Azure Cognitive Search supports fuzzy search, a type of query that compensates for typos and misspelled terms in the input string. It does this by scanning for terms having a similar composition. Expanding search to cover near-matches has the effect of auto-correcting a typo when the discrepancy is just a few misplaced characters.
Every document in a search result set is assigned a relevance score. The function of the relevance score is to rank higher those documents that best answer a user question as expressed by the search query. The score is computed based on statistical properties of terms that matched. At the core of the scoring formula is TF/IDF (term frequency-inverse document frequency). In queries containing rare and common terms, TF/IDF promotes results containing the rare term.
Architecturally, a search service sits in between the external data stores that contain your un-indexed data, and your client app that sends query requests to a search index and handles the response.
In this blog we will be talking about:
- Create Storage Account and upload data into Azure Blob Storage
- Create Azure Cognitive Search and Integrate with Azure Blob Storage account
- Use Postman to fuzzy search and retrieve data from Azure Search Index
Below is the step-by-step guide to achieve fuzzy search capability over your data.

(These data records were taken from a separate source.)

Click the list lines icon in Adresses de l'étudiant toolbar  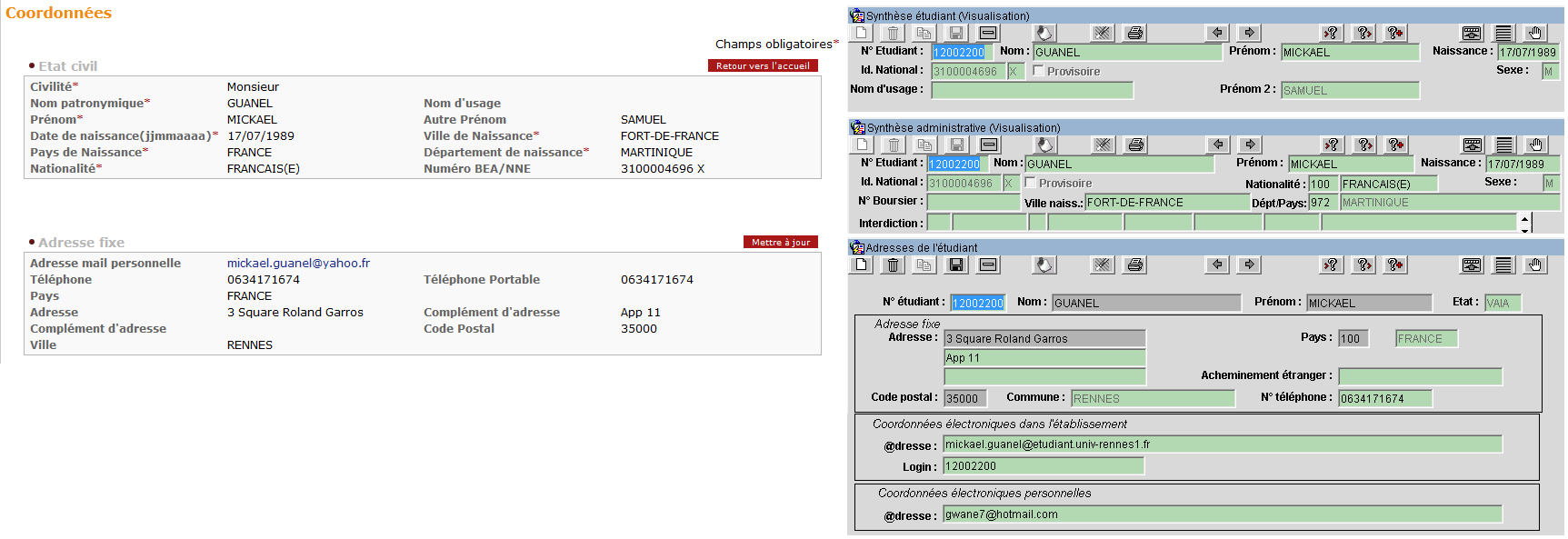(x=1503, y=265)
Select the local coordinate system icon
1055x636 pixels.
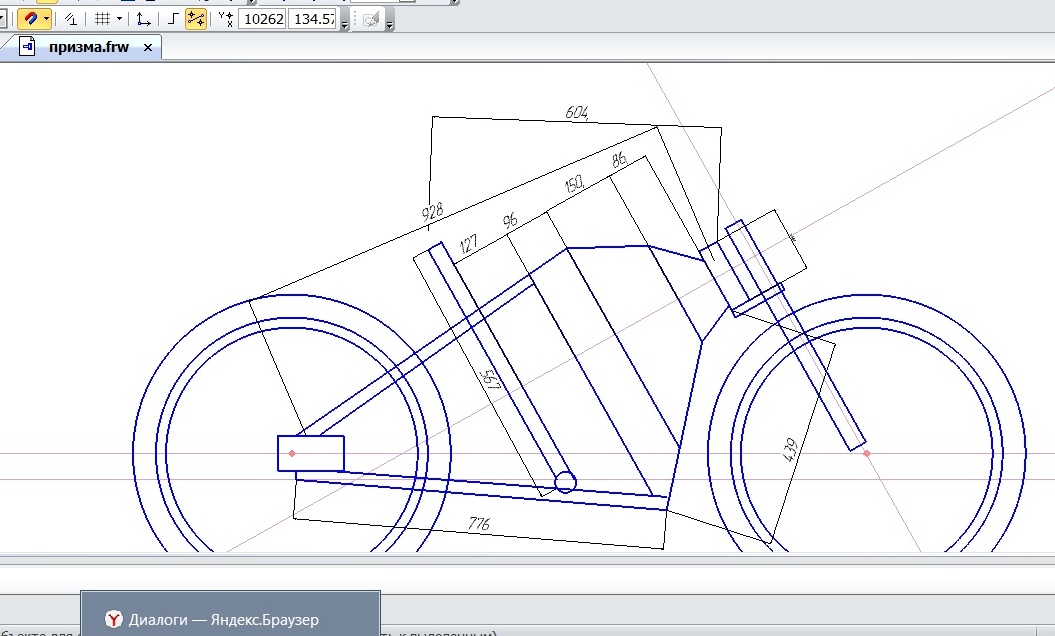coord(145,19)
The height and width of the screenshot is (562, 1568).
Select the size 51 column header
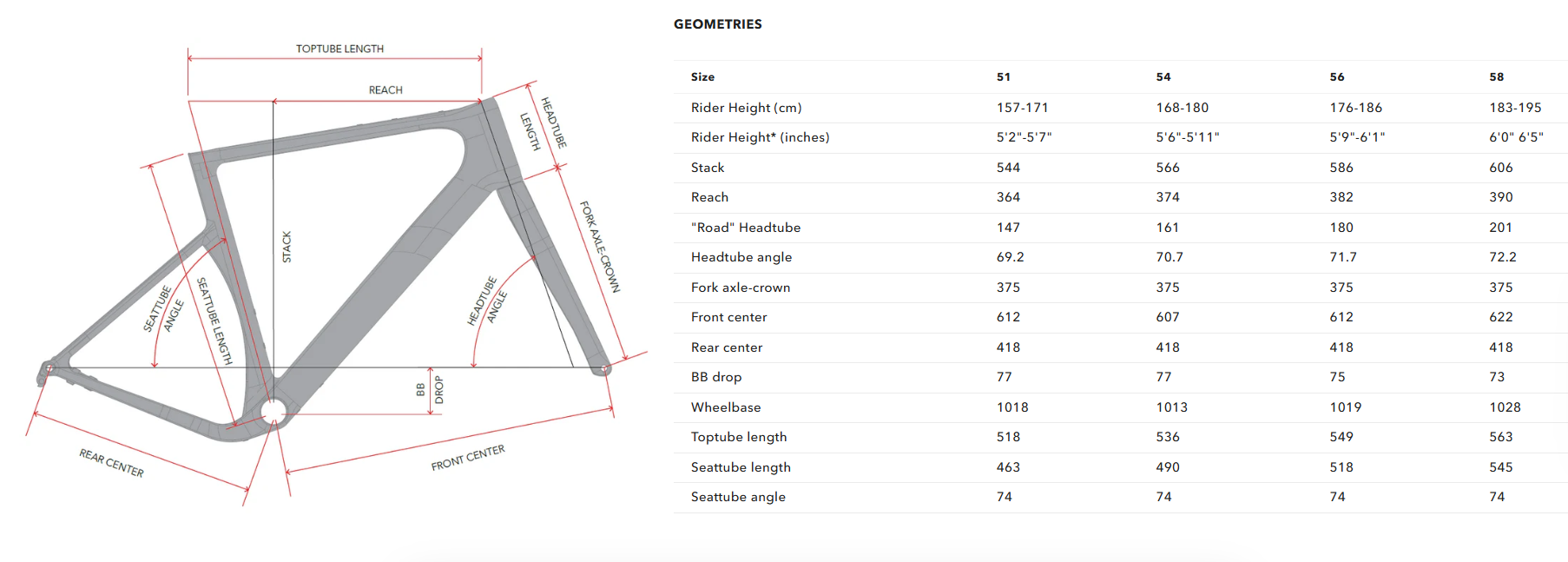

Create Storage Account and upload data into Azure Blob Storage
1. Create storage account from Azure portal. In Azure marketplace, search for Storage Account and Create.
2. Choose the subscription and resource group in which storage account would be deployed. Enter a unique storage account name, choose location nearest to area of use. Choose performance as Standard and redundancy as LRS for low costs.
3. In storage account. Go to Containers. Add a Container. Enter name of container and choose public access level as Blob.
4. The container is created.
5. Click on container. Choose upload option and upload the data.json file.
The format should be in Json arrays. So that the index is able to consume data.
To refer, download provided data.json file.
We are done here creating a storage account and uploading data into the Azure blob storage. Now we will be looking into how we can access this data.
Create Azure Cognitive Search and Integrate with Azure Blob Storage account
1. Create Azure Cognitive Service from Azure portal. In Azure Marketplace search for Azure Cognitive Search and create.
2. Choose the subscription and resource group in which service would be deployed. Enter a unique service name, choose location nearest to area of use. We can choose pricing tier as Free.
3. Free version provides us with the below Usage. If we need more indexes and data storage, then we can change the pricing tier.
4. Import data in Azure Search Index. Go to Azure Search service created. Click on Import data.
5. Connect to your data. Fill in the required fields.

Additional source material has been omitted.